The coming round of electoral redistricting in New York State following the 2010 census will be the first to take into account a state law passed that year that changes how prisoners are counted for population purposes. A group of Republican state senators led by State Sen. Elizabeth Little, however, have filed a lawsuit in the State Supreme Court in Albany challenging the law as an alleged violation of the New York State Constitution.
The law requires that prisoners be counted for districting purposes at their place of residence prior to incarceration, rather than as living within the district in which they are imprisoned. This method will decrease the population count in towns and municipalities that have large prisons.
Conversely, this law will increase the population size in urban and suburban areas, as 49 percent of prisoners in New York State are from New York City, and another 23 percent of prisoners come from other cities in the sate.
Such a shift in population counts could impact the political balance of the New York delegation in the U.S. House of Representatives and in the State Legislature. These legislative bodies must draw their district boundaries so that there are roughly equal numbers of people living in each district, therefore ensuring that every voter’s vote counts equally.
The change in districting procedure enacted by the New York State Legislature will cause seven upstate senate districts to fall short of the minimum population numbers required to form a district, forcing the Legislature to redraw its districts.
In New York, upstate, rural areas tend to vote Republican, and downstate, urban areas tend to vote Democratic. Not surprisingly, Democrats have supported the new law and Republican have opposed it.
Michael McDonald, a political science professor at Binghamton University who specializes in voting rights and redistricting, said he believes the magnitude of political change in the State Legislature may be small.
“I think it will have a noticeable effect in the upstate areas that are representing districts with prisons in them,” McDonald said. “It will have a dispersed effect downstate but it will probably on balance shift the better part of one district to become a downstate district as opposed to an upstate district.”
Such a shift may nonetheless be significant, as Republicans hold only a narrow 32-30 seat majority in the State Senate.
Those in support of the new districting law say that it rectifies previous injustices that strip prisoners and their communities of representation.
The law states that the previous system of population counting violated a clause of the New York State constitution which reads “no person shall be deemed to have gained or lost a residence, by reason of his or her presence or absence … while confined in any public prison.”
The law also states that the previous counting system “violat[ed] the one-person, one-vote principle of the Equal Protection Clause, which requires voting districts to have equal numbers of residents.”
Civil rights groups, such as the NAACP, had voiced concerns about minority underrepresentation in the old system. They cited statistics that black citizens in New York are eight times more likely to be incarcerated than white citizens, and that more than 90 percent of the state’s prisons are located in upstate, mostly white areas. Civil rights groups therefore argued that counting prisoners in the district where their prison is located takes political representation away from minority districts.
The Republican state senators who filed the lawsuit argue that the new law is just a political ploy to bring more power to the left-leaning urban areas.

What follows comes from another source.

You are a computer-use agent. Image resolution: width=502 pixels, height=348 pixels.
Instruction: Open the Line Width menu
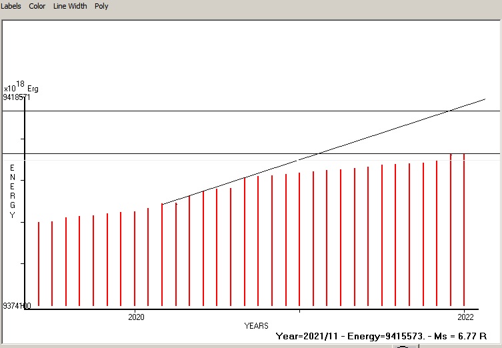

Ibrahim Khan, spokesman for State Sen. Adriano Espaillat — a Democrat representing the 31st Senate District who co-sponsored the bill — dismissed accusations that Democrats were using the law for political power.
“This is the right thing to do regardless of its political implications,” Espaillat said. “We can’t artificially boost certain communities and harm others just because it makes sense for Republican politics. Ultimately this is about doing the right thing, and we have to let the political chips fall where they may.”
Kevin Wright, a human development professor at BU who studies prisons and crime, said the question was not that simple because voters from upstate districts containing prisons are more affected by the prison.
“People are employed there, it’s probably the No. 1 employer, or one of the top employers in that area,” Wright said. “[Local residents are] very dependent on it economically.”
Wright also said that residents of districts containing prisons care more about the well-being of the inmates.
“Getting adequate resources to the prison affects the quality life of prisoners, so a downstate person is going to say ‘I don’t care about those guys,’ whereas a person within their community that understands that a disgruntled population can hurt staff, they can riot, so there’s lots of reasons to take good care of prisoners,” Wright said.
McDonald said that the districting question is now a judicial matter that will be judged primarily on legal and constitutional grounds, not on ethics or political pragmatism.
“It won’t be decided as a matter of [political] principle because now we’re going into the courts as opposed to the political realm,” McDonald said.